For clarity, I’ve also written the algorithm in Python:

# n: sequence length
# S: the sequence
# s: the integer value which each sequence sums to

# The computed index, starts at 0
v = 0

# algorithm: Consider each element of the sequence S as a subsequence,
#  where each element is an increasingly smaller subsequence.
#  By summing together the indices of each subsequence, we get the
#  index of the whole sequence.

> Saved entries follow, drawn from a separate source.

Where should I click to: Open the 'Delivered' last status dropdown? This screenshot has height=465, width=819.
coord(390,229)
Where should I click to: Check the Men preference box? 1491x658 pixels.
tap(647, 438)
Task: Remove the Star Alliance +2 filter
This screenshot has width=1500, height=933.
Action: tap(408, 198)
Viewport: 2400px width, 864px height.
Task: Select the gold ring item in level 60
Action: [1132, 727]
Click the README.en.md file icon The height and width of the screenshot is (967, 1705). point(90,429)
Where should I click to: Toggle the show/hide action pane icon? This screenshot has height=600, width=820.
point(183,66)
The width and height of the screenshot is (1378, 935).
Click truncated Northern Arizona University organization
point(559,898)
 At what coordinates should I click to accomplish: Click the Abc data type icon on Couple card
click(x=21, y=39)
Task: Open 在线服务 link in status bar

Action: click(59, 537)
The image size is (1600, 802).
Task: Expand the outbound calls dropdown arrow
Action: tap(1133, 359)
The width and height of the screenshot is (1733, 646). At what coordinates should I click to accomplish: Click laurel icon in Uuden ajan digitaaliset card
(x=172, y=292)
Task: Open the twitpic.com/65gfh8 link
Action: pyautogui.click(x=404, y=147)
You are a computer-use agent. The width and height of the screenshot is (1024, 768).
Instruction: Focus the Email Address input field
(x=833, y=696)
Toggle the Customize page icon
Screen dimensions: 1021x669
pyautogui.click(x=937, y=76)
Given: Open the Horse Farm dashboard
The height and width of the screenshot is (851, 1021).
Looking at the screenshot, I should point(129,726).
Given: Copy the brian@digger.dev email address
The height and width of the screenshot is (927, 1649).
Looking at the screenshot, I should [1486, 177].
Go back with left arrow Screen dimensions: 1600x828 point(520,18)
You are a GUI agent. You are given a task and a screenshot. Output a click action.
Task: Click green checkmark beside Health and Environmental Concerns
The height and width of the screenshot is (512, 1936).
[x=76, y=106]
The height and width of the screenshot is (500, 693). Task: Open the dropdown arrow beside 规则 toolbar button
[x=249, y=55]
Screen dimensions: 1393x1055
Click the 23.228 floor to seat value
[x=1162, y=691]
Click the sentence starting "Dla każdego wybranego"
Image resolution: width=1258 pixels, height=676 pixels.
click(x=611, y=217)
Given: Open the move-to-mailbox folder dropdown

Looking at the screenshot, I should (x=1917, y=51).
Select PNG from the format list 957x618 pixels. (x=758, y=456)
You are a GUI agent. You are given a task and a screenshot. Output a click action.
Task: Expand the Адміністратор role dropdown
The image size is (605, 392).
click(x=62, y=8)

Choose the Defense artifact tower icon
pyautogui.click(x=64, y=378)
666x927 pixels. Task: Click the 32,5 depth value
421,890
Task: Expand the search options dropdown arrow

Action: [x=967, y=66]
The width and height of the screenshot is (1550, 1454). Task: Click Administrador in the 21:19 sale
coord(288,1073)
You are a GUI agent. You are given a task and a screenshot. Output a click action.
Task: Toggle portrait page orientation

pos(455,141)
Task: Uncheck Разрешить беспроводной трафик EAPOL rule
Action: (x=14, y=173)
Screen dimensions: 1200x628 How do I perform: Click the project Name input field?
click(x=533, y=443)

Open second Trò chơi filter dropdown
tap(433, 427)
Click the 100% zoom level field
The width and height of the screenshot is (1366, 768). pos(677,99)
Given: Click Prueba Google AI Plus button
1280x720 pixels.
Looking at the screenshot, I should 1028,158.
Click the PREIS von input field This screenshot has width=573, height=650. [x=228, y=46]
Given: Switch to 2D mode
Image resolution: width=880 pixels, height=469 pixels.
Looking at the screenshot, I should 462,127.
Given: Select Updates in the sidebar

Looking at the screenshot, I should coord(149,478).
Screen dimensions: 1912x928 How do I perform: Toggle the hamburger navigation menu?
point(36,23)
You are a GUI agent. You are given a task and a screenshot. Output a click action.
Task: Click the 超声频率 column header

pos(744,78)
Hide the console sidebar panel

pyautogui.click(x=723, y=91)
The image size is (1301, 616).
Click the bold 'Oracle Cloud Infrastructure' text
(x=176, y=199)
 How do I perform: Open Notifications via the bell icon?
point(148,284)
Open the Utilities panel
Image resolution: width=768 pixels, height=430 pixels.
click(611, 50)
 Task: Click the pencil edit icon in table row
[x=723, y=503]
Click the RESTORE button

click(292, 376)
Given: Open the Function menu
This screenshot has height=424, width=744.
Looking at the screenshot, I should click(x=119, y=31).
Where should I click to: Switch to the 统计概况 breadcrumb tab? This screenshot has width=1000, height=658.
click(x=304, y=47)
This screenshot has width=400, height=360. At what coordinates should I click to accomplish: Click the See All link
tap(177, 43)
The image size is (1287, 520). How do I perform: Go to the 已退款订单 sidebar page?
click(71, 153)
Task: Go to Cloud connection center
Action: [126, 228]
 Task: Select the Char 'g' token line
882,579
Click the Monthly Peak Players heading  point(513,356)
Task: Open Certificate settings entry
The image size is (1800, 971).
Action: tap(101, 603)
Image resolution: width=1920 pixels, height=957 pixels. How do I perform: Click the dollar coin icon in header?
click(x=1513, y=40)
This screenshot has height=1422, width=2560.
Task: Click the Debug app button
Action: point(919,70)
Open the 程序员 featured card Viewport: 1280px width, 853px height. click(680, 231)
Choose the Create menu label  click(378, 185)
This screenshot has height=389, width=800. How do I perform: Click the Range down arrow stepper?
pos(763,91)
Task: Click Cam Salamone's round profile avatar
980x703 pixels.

We start with the longest subsequence.
for i in range(n - 1):
    # l: Max index of subsequence that sums to n minus whatever we've seen so far
    l = comb((s) + (n - i - 1), s) 
    # r: Like l, but for sequences that sum to current minus S[i], the element we are considering
    r = comb((s - S[i]) + (n - i - 1), s - S[i])
    # Add l-r, the index of the part of the sequence we've seen so far
    v += ( l - r )
    # Subtract the current sequence element from current sum
    s -= S[i]

Implementation#

To implement this algorithm efficiently in a shader, we need to pre-compute binomial coefficients into a texture:

function buildBinomial() {
    const data = new Uint32Array(32 * 32);
    data.fill(0);
    for (let n = 0; n < 32; n++) {
        for (let k = 0; k < 32; k++) {
            data[k * 32 + n] = binomial(n, k);
        }
    }
    const binomialTex = this.gl.createTexture();
    this.gl.bindTexture(this.gl.TEXTURE_2D, binomialTex);
    // We use 32-bit unsigned integers because we need to store large numbers
    this.gl.texImage2D(this.gl.TEXTURE_2D, 0, this.gl.R32UI, 32, 32, 0, this.gl.RED_INTEGER, this.gl.UNSIGNED_INT, data);
}

We access the texture like this, using texelFetch():

#version 300 es

uniform highp usampler2D uBinomial

// Returns binomial coefficient (n choose k) from precompute texture
int binomial(int n, int k) {
    return int(texelFetch(uBinomial, ivec2(n, k), 0).r);
}

Finally, we have everything we need for the final shader!

// simulate.frag
#version 300 es
precision mediump float;

uniform highp usampler2D uSim;   // Input states texture
uniform highp usampler2D uRule;      // The cellular automata rule
uniform highp usampler2D uBinomial;  // Precomputed binomial coefficents
uniform vec2 uSize;                  // Size of simulation canvas in pixels
uniform int uStates;                 // Number of states in this rule (MAX 14)
uniform int uSubIndices;             // Number pf subrule indices

in vec2 vTextureCoord;

out uvec3 fragColor;

// Returns binomial coefficient (n choose k) from precompute texture
int binomial(int n, int k) {
    return int(texelFetch(uBinomial, ivec2(n, k), 0).r);
}

void main(void) {
    int curstate = int(texture(uSim, vTextureCoord).r);

    // Neighbor counts by state index
    int N[14] = int[](0, 0, 0, 0, 0, 0, 0, 0, 0, 0, 0, 0, 0, 0);
    N[curstate] = -1;

    // Determine neighbor counts
    for (int x = -1; x <= 1; x += 1) {
        for (int y = -1; y <= 1; y += 1) {
            uint i = texture(uSim, vTextureCoord + (vec2(x, y) / uSize)).r;
            N[i] += 1;
        }
    }

    // Determine the index of the integer sequence formed by the neighbor counts
    int seqIndex = 0;
    int s = 8;
    for (int i = 0; i < 13; i++) {
        if (N[i] > 0) {
            int x = uStates - i - 1;
            seqIndex += binomial(s + x, s) - binomial(s - N[i] + x, s - N[i]);
            s -= N[i];
        }
    }
    // Compute final index into rule tex given current state and neighbor states
    int ruleIndex = curstate * uSubIndices + seqIndex;
    // Convert 1D rule index into 2D coordinate into rule texture
    uint newstate = texelFetch(uRule, ivec2(ruleIndex % 1024, ruleIndex / 1024), 0).r;

    fragColor = uvec3(newstate);
}

Now we have a working shader that simulates arbitrary multi-state cellular automatons! You can see a live demo here, and all the source code here.